• _What to do_: Search the entries for the word "computer" and pull out each line that has it.

• _Material provided_:
----------------

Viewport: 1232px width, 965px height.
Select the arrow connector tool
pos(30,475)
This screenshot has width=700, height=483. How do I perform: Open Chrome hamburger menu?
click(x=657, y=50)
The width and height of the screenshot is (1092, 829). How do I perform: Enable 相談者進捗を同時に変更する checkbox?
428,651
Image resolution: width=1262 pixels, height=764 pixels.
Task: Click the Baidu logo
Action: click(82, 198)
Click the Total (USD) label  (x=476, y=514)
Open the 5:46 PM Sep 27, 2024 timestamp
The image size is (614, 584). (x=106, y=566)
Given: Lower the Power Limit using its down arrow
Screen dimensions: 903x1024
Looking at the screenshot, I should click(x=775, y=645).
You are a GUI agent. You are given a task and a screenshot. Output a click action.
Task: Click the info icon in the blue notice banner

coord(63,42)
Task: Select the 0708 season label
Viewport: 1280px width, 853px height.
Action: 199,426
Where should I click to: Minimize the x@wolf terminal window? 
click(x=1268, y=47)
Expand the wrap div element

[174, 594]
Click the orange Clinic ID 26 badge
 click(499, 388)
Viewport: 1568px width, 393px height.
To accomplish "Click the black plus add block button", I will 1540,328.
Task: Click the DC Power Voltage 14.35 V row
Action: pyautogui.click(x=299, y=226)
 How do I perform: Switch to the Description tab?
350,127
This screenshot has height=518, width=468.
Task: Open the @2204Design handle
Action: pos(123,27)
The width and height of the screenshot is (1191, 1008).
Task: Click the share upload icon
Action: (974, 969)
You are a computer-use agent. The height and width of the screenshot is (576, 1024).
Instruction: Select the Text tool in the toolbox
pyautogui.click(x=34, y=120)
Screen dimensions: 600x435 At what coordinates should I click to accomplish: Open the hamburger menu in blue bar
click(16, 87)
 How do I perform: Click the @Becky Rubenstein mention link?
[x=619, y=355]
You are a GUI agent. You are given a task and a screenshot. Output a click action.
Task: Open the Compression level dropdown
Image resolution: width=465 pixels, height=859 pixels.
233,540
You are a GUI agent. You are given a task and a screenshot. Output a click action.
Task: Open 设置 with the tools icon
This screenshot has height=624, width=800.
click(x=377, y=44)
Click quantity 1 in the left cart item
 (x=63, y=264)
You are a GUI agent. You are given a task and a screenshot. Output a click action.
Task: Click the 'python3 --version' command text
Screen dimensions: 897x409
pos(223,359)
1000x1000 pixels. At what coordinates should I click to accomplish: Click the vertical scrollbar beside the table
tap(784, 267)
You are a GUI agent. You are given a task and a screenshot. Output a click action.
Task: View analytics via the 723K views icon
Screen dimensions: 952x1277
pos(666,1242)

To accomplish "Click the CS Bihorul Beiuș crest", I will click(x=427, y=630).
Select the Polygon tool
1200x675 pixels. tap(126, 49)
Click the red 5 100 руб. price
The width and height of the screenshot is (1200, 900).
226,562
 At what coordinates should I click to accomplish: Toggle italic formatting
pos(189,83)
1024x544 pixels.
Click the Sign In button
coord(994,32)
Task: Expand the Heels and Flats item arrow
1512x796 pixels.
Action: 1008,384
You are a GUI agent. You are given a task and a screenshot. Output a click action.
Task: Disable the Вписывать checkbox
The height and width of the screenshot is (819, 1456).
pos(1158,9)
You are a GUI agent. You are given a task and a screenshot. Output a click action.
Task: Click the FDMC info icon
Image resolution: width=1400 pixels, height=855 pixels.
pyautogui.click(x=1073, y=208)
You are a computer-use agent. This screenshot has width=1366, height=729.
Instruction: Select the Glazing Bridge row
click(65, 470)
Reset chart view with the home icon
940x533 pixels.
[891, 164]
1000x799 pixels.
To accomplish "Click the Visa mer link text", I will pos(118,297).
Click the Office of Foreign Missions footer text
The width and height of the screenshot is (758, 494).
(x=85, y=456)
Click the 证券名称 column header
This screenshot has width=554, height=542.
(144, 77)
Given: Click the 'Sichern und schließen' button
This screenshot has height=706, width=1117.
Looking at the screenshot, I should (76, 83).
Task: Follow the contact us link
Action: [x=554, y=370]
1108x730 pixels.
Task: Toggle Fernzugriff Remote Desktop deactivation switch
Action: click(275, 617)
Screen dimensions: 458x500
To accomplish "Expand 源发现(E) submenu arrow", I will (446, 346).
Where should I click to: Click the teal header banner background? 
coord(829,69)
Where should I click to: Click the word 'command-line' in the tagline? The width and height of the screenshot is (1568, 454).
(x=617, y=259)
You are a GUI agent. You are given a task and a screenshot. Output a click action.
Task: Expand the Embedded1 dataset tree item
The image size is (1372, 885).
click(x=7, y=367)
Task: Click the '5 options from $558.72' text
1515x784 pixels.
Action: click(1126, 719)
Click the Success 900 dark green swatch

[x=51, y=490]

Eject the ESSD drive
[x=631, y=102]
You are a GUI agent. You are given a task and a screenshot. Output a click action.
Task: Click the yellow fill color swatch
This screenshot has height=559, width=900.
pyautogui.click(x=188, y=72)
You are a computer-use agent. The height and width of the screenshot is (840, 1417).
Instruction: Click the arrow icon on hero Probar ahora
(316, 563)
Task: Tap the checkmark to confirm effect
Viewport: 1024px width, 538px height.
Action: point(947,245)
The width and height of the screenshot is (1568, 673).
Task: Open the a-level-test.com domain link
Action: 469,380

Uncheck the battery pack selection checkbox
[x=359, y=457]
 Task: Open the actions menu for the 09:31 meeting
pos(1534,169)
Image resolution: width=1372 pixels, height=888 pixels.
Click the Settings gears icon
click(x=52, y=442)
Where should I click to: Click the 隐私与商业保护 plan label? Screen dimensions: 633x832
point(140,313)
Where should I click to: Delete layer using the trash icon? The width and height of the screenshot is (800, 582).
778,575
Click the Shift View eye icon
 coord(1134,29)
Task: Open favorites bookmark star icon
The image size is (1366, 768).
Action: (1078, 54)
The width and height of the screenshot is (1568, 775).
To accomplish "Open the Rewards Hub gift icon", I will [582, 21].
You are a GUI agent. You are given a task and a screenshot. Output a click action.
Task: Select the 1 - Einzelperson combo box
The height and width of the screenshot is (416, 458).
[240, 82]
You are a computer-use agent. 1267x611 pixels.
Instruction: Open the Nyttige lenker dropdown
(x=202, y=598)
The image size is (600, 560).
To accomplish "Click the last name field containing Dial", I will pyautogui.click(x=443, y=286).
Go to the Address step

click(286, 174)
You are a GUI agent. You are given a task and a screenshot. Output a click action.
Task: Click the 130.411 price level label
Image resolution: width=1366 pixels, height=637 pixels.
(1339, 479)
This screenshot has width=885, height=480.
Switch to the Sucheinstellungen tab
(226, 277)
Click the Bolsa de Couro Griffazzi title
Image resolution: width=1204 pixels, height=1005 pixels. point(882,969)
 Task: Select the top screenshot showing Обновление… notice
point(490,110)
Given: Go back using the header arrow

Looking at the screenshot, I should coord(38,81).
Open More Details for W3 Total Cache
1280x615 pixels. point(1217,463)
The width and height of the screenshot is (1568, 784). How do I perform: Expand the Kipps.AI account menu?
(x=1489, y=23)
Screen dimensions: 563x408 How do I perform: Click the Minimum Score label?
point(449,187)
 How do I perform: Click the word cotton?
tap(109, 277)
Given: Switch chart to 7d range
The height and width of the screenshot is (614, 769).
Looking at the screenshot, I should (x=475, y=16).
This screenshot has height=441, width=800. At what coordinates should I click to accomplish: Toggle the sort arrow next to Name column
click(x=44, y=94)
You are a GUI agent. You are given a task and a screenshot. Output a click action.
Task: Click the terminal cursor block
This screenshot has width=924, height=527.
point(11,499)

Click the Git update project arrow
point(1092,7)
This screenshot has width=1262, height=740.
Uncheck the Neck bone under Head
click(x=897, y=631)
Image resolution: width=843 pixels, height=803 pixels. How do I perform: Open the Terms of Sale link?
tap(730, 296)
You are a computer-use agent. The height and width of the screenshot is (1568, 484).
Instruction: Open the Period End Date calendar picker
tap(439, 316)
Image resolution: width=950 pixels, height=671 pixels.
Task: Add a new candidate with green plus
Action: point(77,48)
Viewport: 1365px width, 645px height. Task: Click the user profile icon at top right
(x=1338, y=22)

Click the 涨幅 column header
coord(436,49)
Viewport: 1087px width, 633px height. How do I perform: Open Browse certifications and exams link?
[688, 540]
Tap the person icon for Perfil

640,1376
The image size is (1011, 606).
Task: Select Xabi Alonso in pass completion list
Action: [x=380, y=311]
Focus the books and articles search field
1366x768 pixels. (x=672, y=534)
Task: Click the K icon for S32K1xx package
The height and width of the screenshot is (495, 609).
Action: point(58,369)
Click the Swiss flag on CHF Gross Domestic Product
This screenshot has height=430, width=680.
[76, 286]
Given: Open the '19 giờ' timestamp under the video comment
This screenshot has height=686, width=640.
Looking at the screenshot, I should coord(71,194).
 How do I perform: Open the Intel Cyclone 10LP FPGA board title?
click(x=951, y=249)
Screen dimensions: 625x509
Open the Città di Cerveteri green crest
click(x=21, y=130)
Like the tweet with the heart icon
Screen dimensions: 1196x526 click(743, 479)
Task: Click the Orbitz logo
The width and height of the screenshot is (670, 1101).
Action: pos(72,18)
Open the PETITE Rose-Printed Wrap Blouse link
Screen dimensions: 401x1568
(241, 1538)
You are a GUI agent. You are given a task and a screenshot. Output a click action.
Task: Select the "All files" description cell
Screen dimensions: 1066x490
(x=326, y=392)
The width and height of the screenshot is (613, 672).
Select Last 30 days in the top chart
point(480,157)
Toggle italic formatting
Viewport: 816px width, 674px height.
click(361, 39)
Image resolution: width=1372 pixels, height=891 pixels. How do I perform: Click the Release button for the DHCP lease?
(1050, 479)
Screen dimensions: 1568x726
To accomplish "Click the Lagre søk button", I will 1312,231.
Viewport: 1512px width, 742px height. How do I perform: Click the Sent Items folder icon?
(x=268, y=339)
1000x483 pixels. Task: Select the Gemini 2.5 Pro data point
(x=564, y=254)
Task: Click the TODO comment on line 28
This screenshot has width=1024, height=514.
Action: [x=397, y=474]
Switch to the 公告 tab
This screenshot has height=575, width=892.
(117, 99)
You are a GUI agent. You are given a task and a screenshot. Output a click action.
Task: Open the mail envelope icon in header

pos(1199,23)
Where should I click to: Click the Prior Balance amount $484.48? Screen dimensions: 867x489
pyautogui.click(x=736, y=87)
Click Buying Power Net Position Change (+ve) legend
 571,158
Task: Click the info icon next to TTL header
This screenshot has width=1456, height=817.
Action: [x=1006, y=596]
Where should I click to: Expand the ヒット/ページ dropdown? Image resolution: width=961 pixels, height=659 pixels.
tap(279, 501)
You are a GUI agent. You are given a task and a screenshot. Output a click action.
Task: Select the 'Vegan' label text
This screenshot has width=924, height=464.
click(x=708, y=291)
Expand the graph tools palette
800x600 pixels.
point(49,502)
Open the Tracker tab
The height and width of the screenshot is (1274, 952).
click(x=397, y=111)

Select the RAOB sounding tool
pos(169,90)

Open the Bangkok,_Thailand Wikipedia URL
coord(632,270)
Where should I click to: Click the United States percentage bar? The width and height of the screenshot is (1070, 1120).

----------------

• _Your solution_:
You are a computer-use agent. The height and width of the screenshot is (576, 1024).
You are a computer-use agent. This screenshot has width=1366, height=729.
You are a computer-use agent. The height and width of the screenshot is (840, 1417).
You are a computer-use agent. 1267x611 pixels.
You are a computer-use agent. The height and width of the screenshot is (1568, 484).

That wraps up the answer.